▶ **Task directions**
Where a line of the material includes the string "blue", copy that line.

===== Material for this task

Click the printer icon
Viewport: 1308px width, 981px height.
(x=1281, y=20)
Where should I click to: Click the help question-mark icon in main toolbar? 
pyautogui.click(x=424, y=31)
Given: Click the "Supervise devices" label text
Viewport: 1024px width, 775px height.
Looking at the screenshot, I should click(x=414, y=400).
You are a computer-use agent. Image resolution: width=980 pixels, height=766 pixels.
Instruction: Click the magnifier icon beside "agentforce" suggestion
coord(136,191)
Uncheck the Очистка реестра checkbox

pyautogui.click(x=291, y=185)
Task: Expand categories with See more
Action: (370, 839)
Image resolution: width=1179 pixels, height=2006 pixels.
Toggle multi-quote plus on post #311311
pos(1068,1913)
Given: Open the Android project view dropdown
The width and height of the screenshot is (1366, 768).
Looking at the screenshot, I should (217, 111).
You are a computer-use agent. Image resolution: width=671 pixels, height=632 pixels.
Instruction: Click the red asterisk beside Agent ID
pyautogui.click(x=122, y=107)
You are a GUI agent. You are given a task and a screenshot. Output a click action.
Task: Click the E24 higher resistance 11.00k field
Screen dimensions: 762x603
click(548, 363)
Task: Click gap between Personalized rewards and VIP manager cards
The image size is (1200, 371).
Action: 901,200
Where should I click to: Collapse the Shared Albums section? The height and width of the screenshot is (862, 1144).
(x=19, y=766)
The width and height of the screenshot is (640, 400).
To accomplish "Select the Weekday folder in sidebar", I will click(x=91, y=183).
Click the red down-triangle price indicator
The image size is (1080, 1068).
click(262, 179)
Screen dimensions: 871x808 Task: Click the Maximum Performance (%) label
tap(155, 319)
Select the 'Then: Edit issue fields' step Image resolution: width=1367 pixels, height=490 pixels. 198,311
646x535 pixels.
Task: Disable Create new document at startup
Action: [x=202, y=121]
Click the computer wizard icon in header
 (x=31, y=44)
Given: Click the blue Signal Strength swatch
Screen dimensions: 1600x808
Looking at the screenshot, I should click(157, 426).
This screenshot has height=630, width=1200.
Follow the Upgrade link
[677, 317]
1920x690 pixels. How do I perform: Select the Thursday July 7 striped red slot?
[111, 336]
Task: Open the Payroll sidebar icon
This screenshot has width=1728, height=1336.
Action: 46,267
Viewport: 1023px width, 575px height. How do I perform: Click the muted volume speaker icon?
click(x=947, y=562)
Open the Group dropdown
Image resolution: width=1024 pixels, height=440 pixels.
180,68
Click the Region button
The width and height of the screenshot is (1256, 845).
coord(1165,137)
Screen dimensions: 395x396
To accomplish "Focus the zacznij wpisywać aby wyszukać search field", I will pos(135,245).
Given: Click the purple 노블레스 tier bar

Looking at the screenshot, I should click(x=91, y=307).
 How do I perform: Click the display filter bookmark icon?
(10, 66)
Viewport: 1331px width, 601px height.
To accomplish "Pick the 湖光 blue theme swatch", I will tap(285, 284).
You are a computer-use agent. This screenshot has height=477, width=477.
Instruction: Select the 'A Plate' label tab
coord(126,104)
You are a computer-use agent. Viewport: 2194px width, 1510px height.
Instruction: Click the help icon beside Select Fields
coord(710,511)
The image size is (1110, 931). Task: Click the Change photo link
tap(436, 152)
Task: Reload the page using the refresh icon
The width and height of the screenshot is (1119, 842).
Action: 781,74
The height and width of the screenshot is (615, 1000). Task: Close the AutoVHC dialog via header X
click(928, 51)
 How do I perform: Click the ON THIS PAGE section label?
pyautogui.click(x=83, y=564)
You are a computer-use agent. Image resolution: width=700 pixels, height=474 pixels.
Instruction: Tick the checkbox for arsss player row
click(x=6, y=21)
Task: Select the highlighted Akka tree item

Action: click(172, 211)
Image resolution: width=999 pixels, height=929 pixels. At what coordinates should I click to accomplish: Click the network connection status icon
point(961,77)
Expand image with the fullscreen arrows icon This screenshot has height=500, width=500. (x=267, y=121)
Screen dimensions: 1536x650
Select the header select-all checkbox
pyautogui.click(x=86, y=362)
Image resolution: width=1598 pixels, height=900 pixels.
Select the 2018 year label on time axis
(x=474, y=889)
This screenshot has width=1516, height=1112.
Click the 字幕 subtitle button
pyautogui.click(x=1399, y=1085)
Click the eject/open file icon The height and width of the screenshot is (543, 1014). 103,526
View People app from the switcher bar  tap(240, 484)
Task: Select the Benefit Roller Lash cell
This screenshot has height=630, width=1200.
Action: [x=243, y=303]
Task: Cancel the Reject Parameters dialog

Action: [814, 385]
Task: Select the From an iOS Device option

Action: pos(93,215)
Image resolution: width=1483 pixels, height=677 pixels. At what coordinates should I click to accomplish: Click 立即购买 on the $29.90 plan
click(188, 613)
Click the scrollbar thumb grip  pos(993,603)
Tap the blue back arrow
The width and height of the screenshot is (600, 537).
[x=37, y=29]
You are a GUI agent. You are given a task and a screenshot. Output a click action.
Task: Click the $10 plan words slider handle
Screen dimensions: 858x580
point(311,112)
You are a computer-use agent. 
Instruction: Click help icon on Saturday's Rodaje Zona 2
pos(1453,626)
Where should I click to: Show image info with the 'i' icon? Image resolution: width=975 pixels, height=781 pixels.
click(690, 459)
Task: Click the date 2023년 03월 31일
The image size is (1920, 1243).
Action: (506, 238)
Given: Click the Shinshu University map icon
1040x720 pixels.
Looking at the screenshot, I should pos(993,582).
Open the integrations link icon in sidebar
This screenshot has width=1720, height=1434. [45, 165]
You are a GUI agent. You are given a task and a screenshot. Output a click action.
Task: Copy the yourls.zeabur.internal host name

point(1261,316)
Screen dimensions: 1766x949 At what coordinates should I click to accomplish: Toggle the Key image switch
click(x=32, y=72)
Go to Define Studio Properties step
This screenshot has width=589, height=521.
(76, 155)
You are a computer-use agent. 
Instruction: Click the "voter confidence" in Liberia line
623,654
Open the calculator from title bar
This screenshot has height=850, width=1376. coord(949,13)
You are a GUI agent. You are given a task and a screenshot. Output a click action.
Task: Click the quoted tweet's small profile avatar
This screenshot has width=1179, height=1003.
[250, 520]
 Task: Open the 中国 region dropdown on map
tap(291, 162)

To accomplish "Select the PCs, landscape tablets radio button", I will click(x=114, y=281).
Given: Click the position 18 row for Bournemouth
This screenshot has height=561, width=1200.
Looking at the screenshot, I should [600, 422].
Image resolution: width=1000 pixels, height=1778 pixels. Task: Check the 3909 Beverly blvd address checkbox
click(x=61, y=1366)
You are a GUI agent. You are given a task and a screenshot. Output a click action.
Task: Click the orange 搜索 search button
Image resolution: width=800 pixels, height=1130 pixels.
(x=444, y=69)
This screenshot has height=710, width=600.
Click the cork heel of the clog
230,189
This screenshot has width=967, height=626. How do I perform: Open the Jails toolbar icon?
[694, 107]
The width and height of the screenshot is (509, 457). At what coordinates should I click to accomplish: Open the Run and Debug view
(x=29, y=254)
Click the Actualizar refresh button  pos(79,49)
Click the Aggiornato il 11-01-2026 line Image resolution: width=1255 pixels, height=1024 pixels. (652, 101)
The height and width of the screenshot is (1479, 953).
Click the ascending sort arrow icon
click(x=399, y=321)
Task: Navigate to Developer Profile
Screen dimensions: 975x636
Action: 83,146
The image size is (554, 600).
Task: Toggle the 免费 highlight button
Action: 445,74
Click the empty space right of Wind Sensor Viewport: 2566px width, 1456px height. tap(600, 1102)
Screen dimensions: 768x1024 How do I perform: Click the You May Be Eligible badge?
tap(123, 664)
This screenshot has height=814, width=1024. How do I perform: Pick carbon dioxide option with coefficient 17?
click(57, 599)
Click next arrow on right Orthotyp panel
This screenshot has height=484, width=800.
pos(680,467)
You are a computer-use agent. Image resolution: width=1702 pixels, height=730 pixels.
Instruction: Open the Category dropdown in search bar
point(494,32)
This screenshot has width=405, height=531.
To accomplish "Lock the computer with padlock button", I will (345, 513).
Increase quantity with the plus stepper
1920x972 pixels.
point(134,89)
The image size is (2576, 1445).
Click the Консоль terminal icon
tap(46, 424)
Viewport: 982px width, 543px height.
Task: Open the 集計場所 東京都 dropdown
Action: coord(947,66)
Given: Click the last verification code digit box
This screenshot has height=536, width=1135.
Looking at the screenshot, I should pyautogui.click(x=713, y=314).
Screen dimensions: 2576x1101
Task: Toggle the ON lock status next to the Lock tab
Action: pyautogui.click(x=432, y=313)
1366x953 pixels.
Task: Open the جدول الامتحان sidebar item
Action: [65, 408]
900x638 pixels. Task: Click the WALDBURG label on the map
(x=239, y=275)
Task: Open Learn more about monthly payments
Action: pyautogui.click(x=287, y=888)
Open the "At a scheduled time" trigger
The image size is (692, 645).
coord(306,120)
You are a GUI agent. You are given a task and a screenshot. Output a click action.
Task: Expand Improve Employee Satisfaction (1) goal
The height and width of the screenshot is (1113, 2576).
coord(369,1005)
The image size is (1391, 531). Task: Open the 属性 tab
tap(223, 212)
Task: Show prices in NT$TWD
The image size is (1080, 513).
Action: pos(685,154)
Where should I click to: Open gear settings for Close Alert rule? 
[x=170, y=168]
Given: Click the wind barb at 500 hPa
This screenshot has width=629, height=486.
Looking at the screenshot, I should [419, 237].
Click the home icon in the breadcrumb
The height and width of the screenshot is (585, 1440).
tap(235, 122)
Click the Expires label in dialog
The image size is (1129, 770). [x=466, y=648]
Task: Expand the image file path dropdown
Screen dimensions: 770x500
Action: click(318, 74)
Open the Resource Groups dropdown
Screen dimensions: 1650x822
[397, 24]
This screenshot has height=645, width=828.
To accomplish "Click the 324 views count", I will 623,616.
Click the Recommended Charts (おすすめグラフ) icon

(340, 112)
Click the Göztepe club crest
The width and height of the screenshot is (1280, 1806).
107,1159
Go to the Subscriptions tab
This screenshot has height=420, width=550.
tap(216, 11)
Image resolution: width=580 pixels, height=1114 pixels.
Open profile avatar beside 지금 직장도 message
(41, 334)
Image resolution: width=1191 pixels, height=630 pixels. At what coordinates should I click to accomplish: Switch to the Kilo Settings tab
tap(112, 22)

==========

▶ **Reply to the task**
Given: Click the blue Signal Strength swatch
To accomplish "Pick the 湖光 blue theme swatch", I will tap(285, 284).
Tap the blue back arrow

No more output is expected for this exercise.